Data records:
-*-*-
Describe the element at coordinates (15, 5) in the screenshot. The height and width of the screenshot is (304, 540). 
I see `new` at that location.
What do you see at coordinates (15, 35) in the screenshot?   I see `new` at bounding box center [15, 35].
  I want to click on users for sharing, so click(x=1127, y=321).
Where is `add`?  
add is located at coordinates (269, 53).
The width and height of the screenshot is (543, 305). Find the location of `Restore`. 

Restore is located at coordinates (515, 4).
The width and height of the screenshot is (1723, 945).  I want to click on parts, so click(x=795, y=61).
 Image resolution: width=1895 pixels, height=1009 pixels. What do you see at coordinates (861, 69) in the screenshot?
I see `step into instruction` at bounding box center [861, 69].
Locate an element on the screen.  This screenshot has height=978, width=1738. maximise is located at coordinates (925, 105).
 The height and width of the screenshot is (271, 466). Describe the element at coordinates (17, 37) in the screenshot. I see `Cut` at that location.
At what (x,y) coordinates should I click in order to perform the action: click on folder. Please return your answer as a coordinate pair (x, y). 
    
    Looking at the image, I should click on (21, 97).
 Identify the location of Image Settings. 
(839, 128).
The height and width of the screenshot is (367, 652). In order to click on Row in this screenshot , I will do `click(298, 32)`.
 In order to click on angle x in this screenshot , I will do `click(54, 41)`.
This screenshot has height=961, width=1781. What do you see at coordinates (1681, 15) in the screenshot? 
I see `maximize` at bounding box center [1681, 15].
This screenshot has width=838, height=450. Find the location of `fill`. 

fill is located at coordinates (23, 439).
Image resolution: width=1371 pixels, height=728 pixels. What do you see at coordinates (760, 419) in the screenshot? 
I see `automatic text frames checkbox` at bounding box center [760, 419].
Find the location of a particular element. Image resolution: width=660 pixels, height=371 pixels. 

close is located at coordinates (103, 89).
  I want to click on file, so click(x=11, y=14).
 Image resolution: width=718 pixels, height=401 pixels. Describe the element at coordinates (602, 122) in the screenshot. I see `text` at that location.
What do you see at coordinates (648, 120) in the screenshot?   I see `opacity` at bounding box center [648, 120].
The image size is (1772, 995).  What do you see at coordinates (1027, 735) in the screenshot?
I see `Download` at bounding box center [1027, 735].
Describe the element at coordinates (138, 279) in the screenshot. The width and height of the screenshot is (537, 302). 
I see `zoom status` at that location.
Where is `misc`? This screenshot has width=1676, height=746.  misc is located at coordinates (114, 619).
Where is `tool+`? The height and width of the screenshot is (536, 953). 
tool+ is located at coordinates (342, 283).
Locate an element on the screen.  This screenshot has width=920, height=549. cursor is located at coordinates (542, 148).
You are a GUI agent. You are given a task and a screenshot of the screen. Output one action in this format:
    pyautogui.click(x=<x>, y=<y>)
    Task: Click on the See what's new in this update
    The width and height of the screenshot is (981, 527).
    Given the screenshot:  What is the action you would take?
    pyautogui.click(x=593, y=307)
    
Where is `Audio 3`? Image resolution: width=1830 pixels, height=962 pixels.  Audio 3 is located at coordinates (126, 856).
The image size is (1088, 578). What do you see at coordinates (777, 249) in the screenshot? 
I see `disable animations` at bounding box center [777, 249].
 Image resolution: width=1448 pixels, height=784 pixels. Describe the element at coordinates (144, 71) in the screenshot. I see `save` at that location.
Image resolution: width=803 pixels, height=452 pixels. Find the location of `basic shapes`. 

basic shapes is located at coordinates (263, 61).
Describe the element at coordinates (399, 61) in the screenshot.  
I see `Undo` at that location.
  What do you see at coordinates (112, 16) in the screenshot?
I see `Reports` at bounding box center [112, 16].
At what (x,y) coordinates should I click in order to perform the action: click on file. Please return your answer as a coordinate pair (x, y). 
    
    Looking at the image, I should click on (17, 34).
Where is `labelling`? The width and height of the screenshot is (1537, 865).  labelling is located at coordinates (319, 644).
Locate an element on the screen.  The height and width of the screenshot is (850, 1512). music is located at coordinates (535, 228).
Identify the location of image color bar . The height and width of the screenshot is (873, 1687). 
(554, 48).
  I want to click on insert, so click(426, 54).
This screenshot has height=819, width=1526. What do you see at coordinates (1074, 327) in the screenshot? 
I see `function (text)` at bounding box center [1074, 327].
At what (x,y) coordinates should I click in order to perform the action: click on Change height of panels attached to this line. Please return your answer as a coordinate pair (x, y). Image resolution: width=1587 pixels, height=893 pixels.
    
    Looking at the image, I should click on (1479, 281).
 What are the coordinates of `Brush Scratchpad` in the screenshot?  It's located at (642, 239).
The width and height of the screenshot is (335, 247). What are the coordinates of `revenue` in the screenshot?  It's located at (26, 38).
-*-*-
**Task to carry out:** Return all of the records above verbatim, line for line, without changing anything.

**Answer to this exercise:**
Describe the element at coordinates (15, 5) in the screenshot. The height and width of the screenshot is (304, 540). 
I see `new` at that location.
What do you see at coordinates (15, 35) in the screenshot?   I see `new` at bounding box center [15, 35].
  I want to click on users for sharing, so click(x=1127, y=321).
Where is `add`?  
add is located at coordinates (269, 53).
The width and height of the screenshot is (543, 305). Find the location of `Restore`. 

Restore is located at coordinates (515, 4).
The width and height of the screenshot is (1723, 945).  I want to click on parts, so click(x=795, y=61).
 Image resolution: width=1895 pixels, height=1009 pixels. What do you see at coordinates (861, 69) in the screenshot?
I see `step into instruction` at bounding box center [861, 69].
Locate an element on the screen.  This screenshot has height=978, width=1738. maximise is located at coordinates (925, 105).
 The height and width of the screenshot is (271, 466). Describe the element at coordinates (17, 37) in the screenshot. I see `Cut` at that location.
At what (x,y) coordinates should I click in order to perform the action: click on folder. Please return your answer as a coordinate pair (x, y). 
    
    Looking at the image, I should click on (21, 97).
 Identify the location of Image Settings. 
(839, 128).
The height and width of the screenshot is (367, 652). In order to click on Row in this screenshot , I will do `click(298, 32)`.
 In order to click on angle x in this screenshot , I will do `click(54, 41)`.
This screenshot has height=961, width=1781. What do you see at coordinates (1681, 15) in the screenshot? 
I see `maximize` at bounding box center [1681, 15].
This screenshot has width=838, height=450. Find the location of `fill`. 

fill is located at coordinates (23, 439).
Image resolution: width=1371 pixels, height=728 pixels. What do you see at coordinates (760, 419) in the screenshot? 
I see `automatic text frames checkbox` at bounding box center [760, 419].
Find the location of a particular element. Image resolution: width=660 pixels, height=371 pixels. 

close is located at coordinates (103, 89).
  I want to click on file, so click(x=11, y=14).
 Image resolution: width=718 pixels, height=401 pixels. Describe the element at coordinates (602, 122) in the screenshot. I see `text` at that location.
What do you see at coordinates (648, 120) in the screenshot?   I see `opacity` at bounding box center [648, 120].
The image size is (1772, 995).  What do you see at coordinates (1027, 735) in the screenshot?
I see `Download` at bounding box center [1027, 735].
Describe the element at coordinates (138, 279) in the screenshot. The width and height of the screenshot is (537, 302). 
I see `zoom status` at that location.
Where is `misc`? This screenshot has width=1676, height=746.  misc is located at coordinates (114, 619).
Where is `tool+`? The height and width of the screenshot is (536, 953). 
tool+ is located at coordinates (342, 283).
Locate an element on the screen.  This screenshot has width=920, height=549. cursor is located at coordinates (542, 148).
You are a GUI agent. You are given a task and a screenshot of the screen. Output one action in this format:
    pyautogui.click(x=<x>, y=<y>)
    Task: Click on the See what's new in this update
    The width and height of the screenshot is (981, 527).
    Given the screenshot:  What is the action you would take?
    pyautogui.click(x=593, y=307)
    
Where is `Audio 3`? Image resolution: width=1830 pixels, height=962 pixels.  Audio 3 is located at coordinates (126, 856).
The image size is (1088, 578). What do you see at coordinates (777, 249) in the screenshot? 
I see `disable animations` at bounding box center [777, 249].
 Image resolution: width=1448 pixels, height=784 pixels. Describe the element at coordinates (144, 71) in the screenshot. I see `save` at that location.
Image resolution: width=803 pixels, height=452 pixels. Find the location of `basic shapes`. 

basic shapes is located at coordinates (263, 61).
Describe the element at coordinates (399, 61) in the screenshot.  
I see `Undo` at that location.
  What do you see at coordinates (112, 16) in the screenshot?
I see `Reports` at bounding box center [112, 16].
At what (x,y) coordinates should I click in order to perform the action: click on file. Please return your answer as a coordinate pair (x, y). 
    
    Looking at the image, I should click on (17, 34).
Where is `labelling`? The width and height of the screenshot is (1537, 865).  labelling is located at coordinates (319, 644).
Locate an element on the screen.  The height and width of the screenshot is (850, 1512). music is located at coordinates (535, 228).
Identify the location of image color bar . The height and width of the screenshot is (873, 1687). 
(554, 48).
  I want to click on insert, so click(426, 54).
This screenshot has height=819, width=1526. What do you see at coordinates (1074, 327) in the screenshot? 
I see `function (text)` at bounding box center [1074, 327].
At what (x,y) coordinates should I click in order to perform the action: click on Change height of panels attached to this line. Please return your answer as a coordinate pair (x, y). Image resolution: width=1587 pixels, height=893 pixels.
    
    Looking at the image, I should click on (1479, 281).
 What are the coordinates of `Brush Scratchpad` in the screenshot?  It's located at (642, 239).
The width and height of the screenshot is (335, 247). What are the coordinates of `revenue` in the screenshot?  It's located at (26, 38).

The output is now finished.